Insoweit ist zu berücksichtigen, dass die bestrittene Äußerung getätigt worden sein soll, nachdem der dafür benannte Zeuge Dr. Z erklärt hatte, die Klägerin wolle mit einem privat organisierten Bus ins Krankenhaus nach H. fahren (Klageschrift S. 7, Bl. 98 d.A.), weil offensichtlich die gesamte Reisegruppe sich nach H. begab.

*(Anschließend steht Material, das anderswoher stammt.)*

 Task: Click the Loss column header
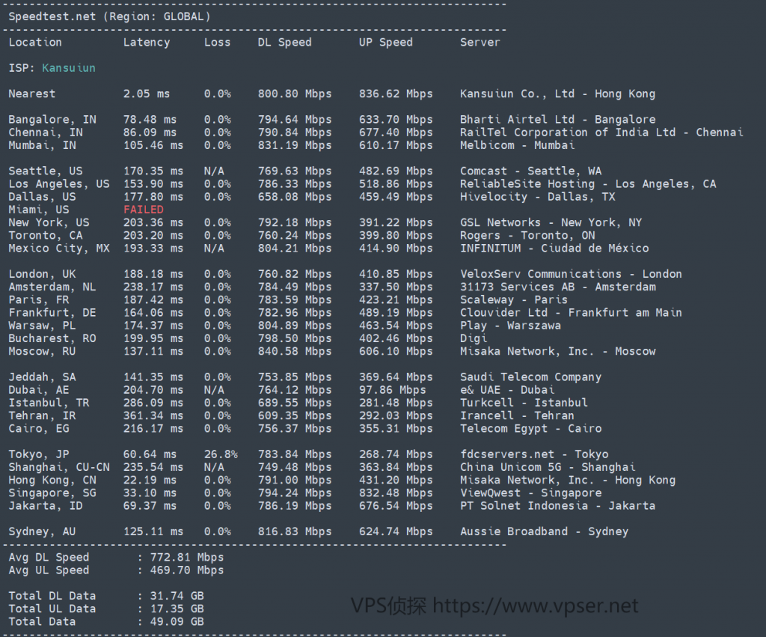(x=217, y=43)
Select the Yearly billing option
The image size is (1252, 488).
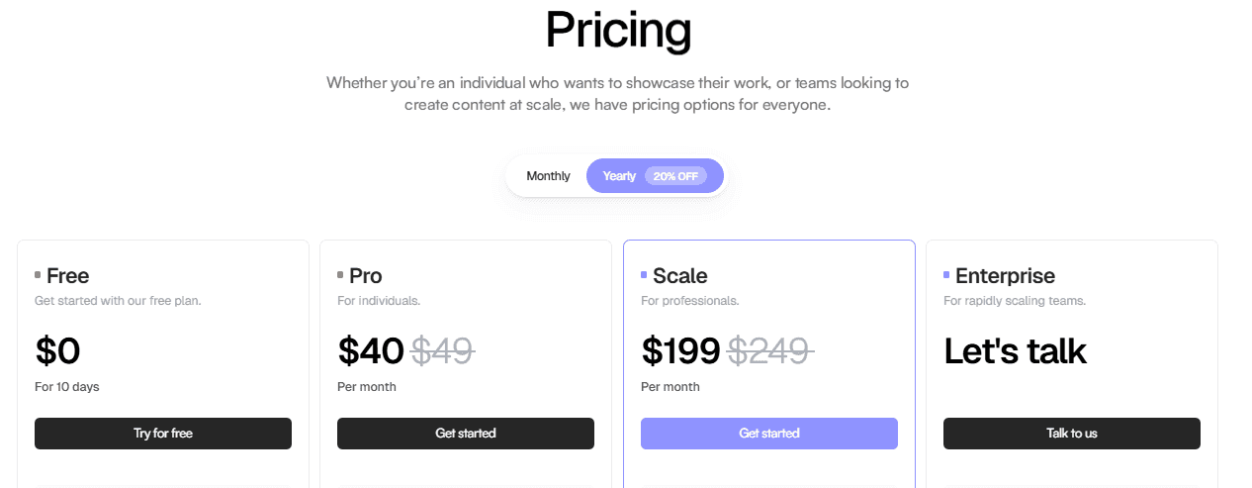[x=619, y=176]
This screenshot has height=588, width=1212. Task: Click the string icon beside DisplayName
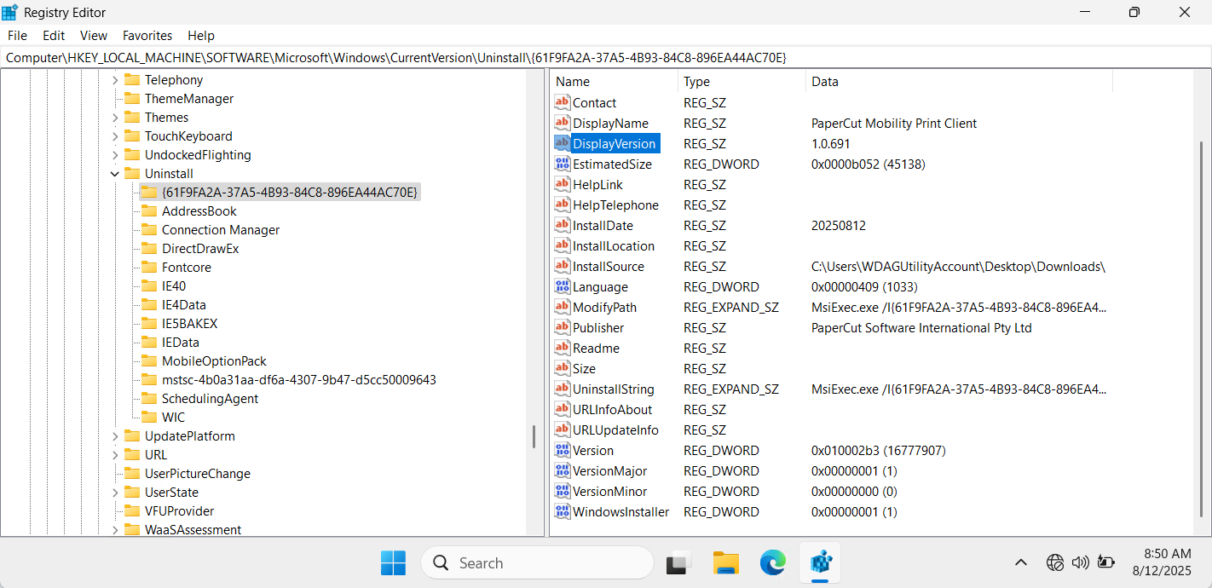(562, 124)
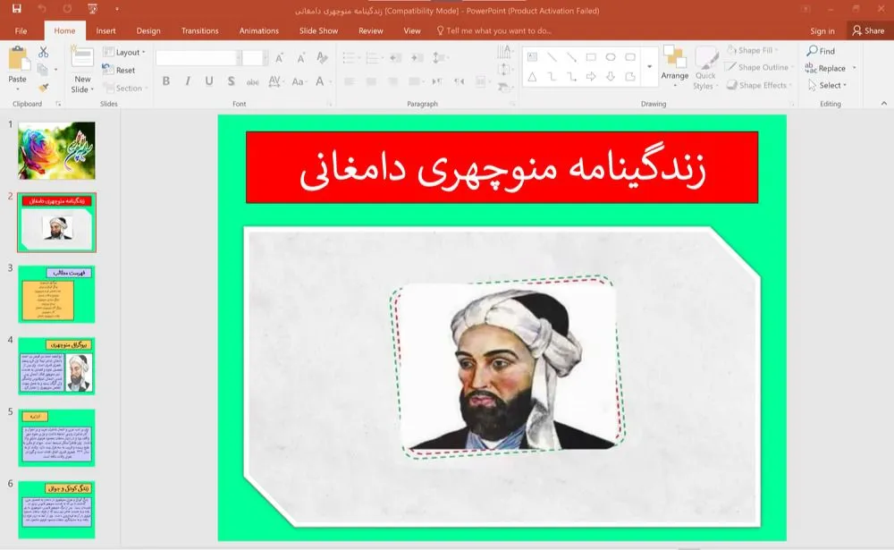Select the Underline icon

[x=207, y=80]
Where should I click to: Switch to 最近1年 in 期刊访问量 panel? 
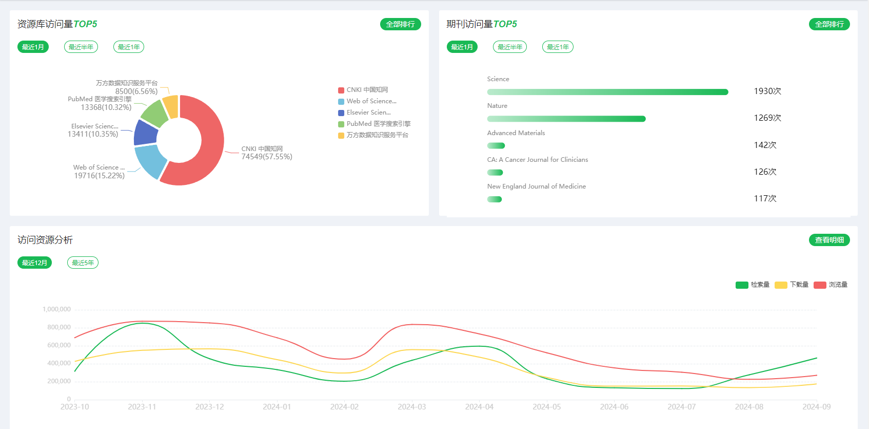click(x=558, y=47)
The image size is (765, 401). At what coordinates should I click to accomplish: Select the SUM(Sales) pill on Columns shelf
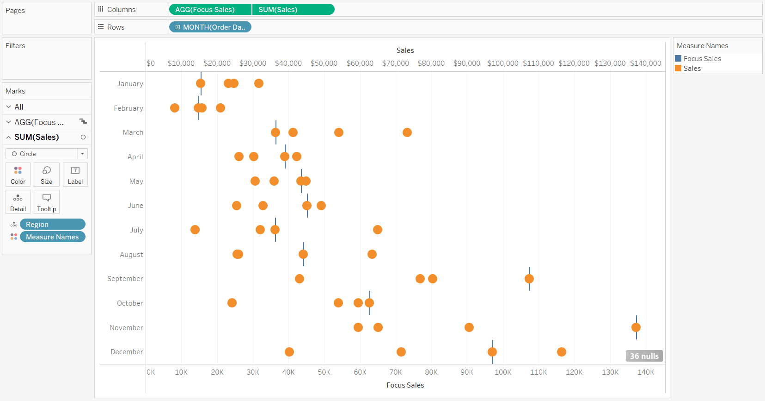293,10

Ob ein solcher privater Transport medizinisch sinnvoll war, konnte die Beklagte noch weniger beurteilen als für einen medizinisch begleiteten professionellen Transport. Die Beklagte war darüber hinaus gehalten, die Klägerin auf etwaige versicherungsrechtliche Risiken hinzuweisen. Bei Vornahme eines Krankentransports mit einem „privat organisierten Bus“ bzw. „auf eigene Faust“ bestand in der Tat die Gefahr, dass diese von der Klägerin gewünschte Art und Weise der Verlegung eine Obliegenheitsverletzung begründete und es deswegen zu Einschränkungen oder gar zur Aufhebung des (Kranken-) Versicherungsschutzes kommen konnte. Zum Zeitpunkt dieser Äußerung lagen weder der Klägerin noch der Beklagten medizinisch verlässliche Informationen zur Transportfähigkeit der Klägerin vor. Auch heute noch ist nicht auszuschließen, dass es zum Blinddarmdurchbruch gerade wegen des durchgeführten Transports gekommen sein könnte.

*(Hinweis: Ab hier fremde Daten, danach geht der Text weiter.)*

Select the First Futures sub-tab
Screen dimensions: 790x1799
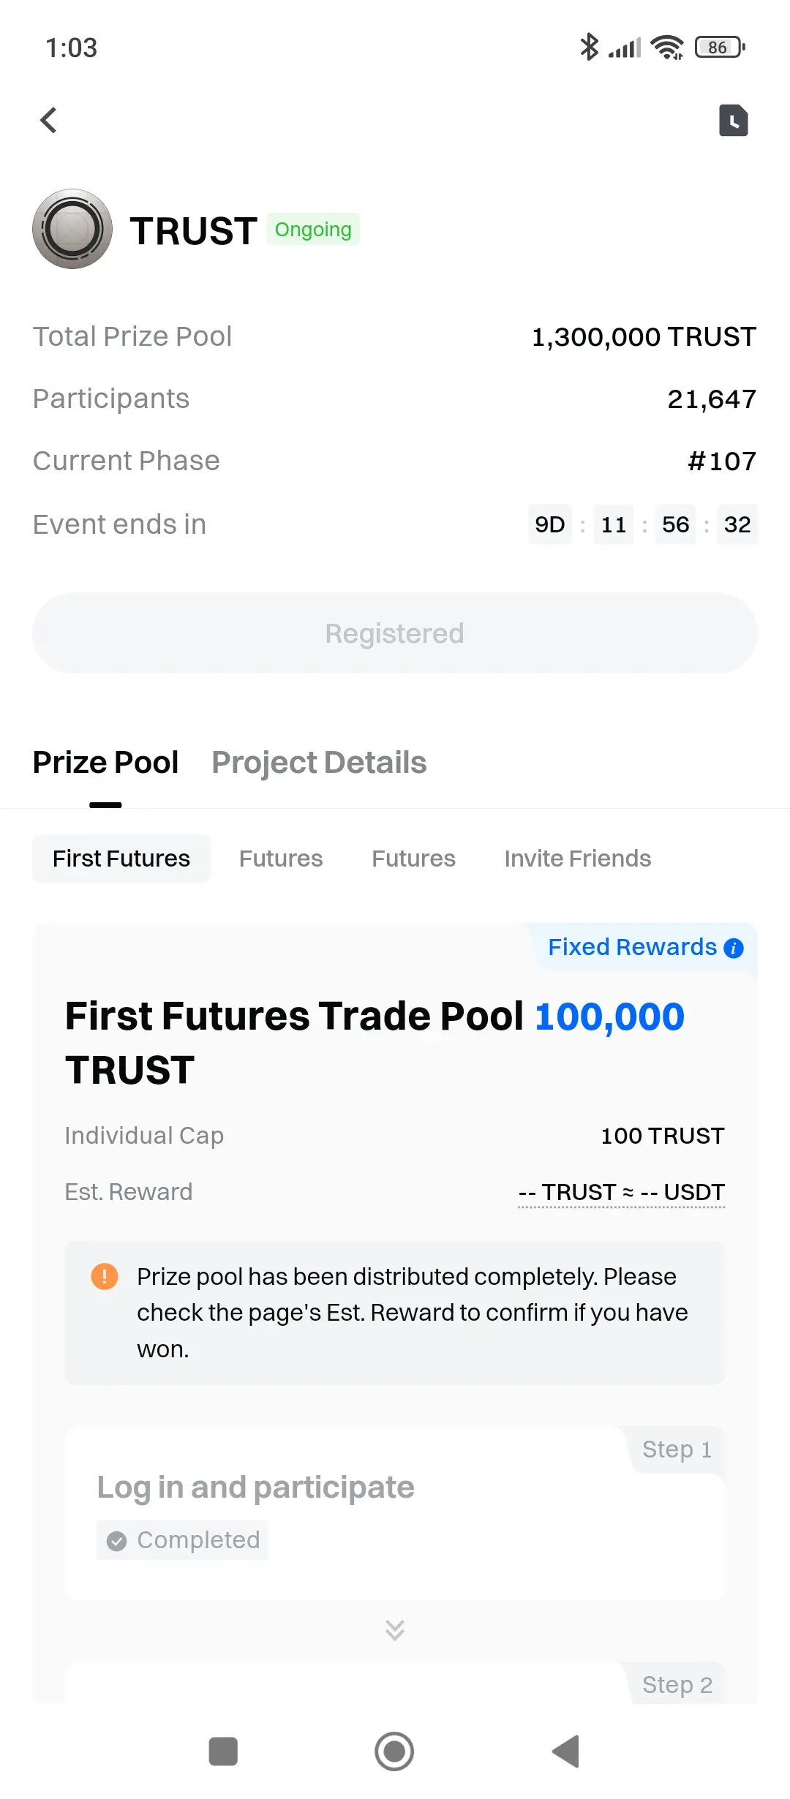[121, 859]
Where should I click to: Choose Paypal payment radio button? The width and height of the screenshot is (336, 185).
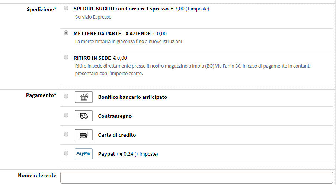tap(66, 153)
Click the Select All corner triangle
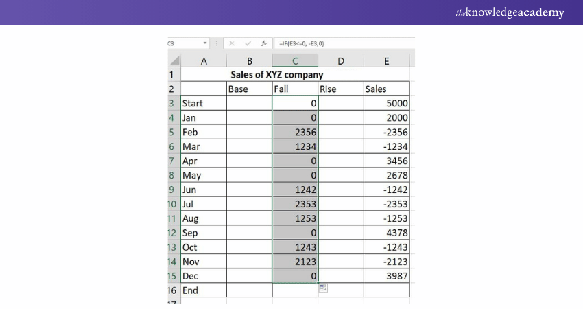 tap(174, 62)
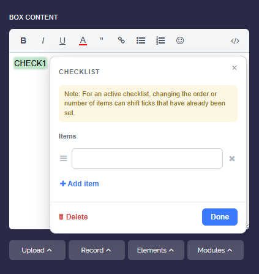Screen dimensions: 259x274
Task: Grab the item reorder handle
Action: tap(64, 158)
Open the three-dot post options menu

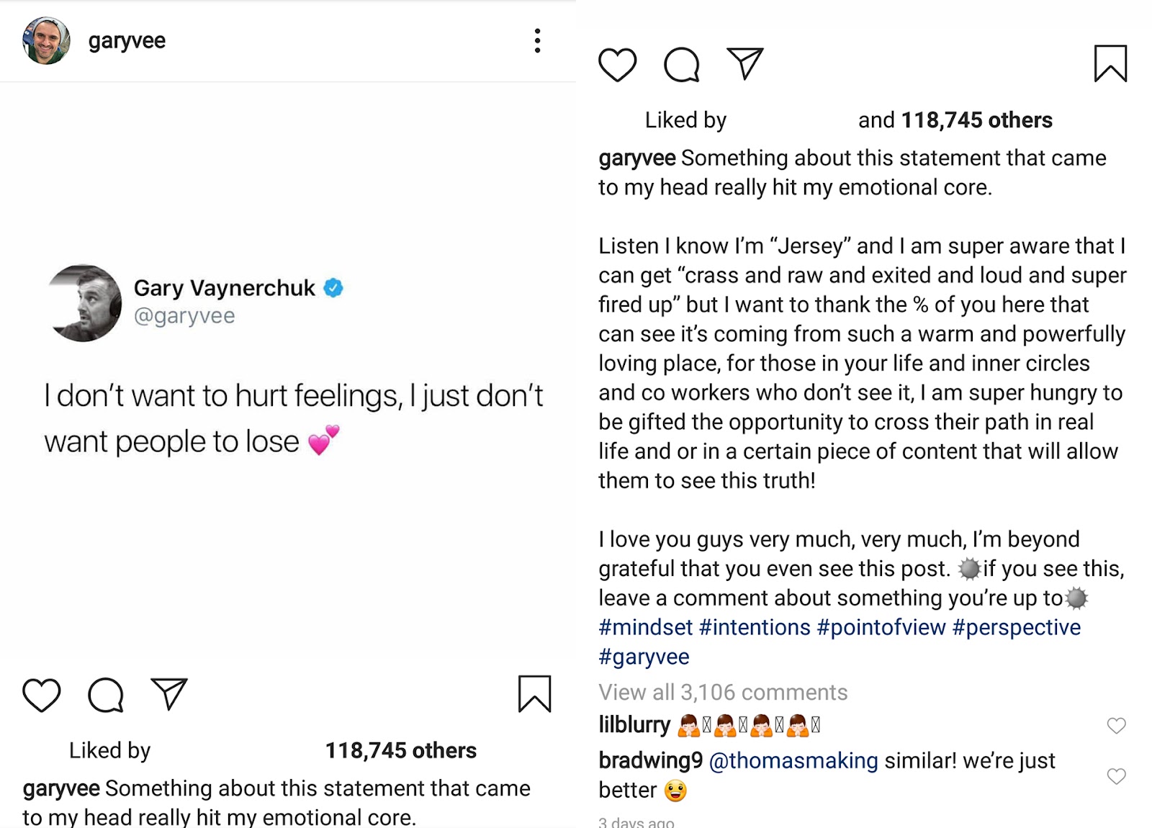point(537,41)
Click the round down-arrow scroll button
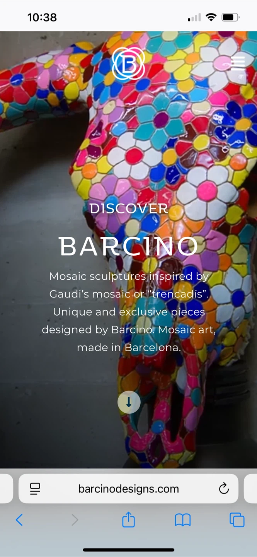257x557 pixels. pyautogui.click(x=129, y=402)
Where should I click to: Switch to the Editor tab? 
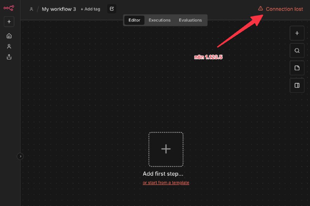(x=134, y=20)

Der Fehler, der zu dem – für die Klägerin nachvollziehbar tragischen – Geschehen führte, könnte in einem ärztlichen Behandlungsfehler in Ägypten gelegen haben (Übersehen einer Blinddarmentzündung). Dieser wäre nach dem oben Gesagten allerdings ohnehin nicht von der Beklagten zu vertreten.

Insgesamt ist eine schuldhafte Verletzung von Vertragspflichten durch die Beklagte und somit ein Anspruch der Klägerin aus § 280 BGB auf Schadensersatz und Schmerzensgeld nicht gegeben.

Die Berufung hat nach allem keine Aussicht auf Erfolg, weshalb die Klägerin für sich prüfen möge, das Rechtsmittel innerhalb der im Tenor genannten Frist zurückzunehmen. Es wird darauf hingewiesen, dass bei Rücknahme der Berufung Gerichtsgebühren gespart werden können (Nr. 1222 KV GKG, Ermäßigung der Gerichtsgebühren von 4,0 auf 2,0).

III.

Soweit die Klägerin ihren Antrag auf Bewilligung von Prozesskostenhilfe für das Berufungsverfahren mit Schriftsatz vom 05.04.2022 erneut gestellt hat, so ist dieser vor Abschluss der Berufungsinstanz gestellte Antrag zulässig (vgl. Schultzky in: Zöller, Zivilprozessordnung, 34. Aufl. 2022, § 117 ZPO, Rn. 5). Insbesondere ist der wiederholte Antrag nicht rechtsmissbräuchlich.

Der Antrag war jedoch als unbegründet zurückzuweisen, da die beabsichtigte Rechtsverfolgung keine hinreichende Aussicht auf Erfolg bietet.

Gem. § 114 Abs. 1 Satz 1 ZPO ist dies jedoch Voraussetzung für die Bewilligung von Prozesskostenhilfe. Hinsichtlich der fehlenden Erfolgsaussichten wird zur Vermeidung von Wiederholungen auf die Ausführungen unter II. verwiesen.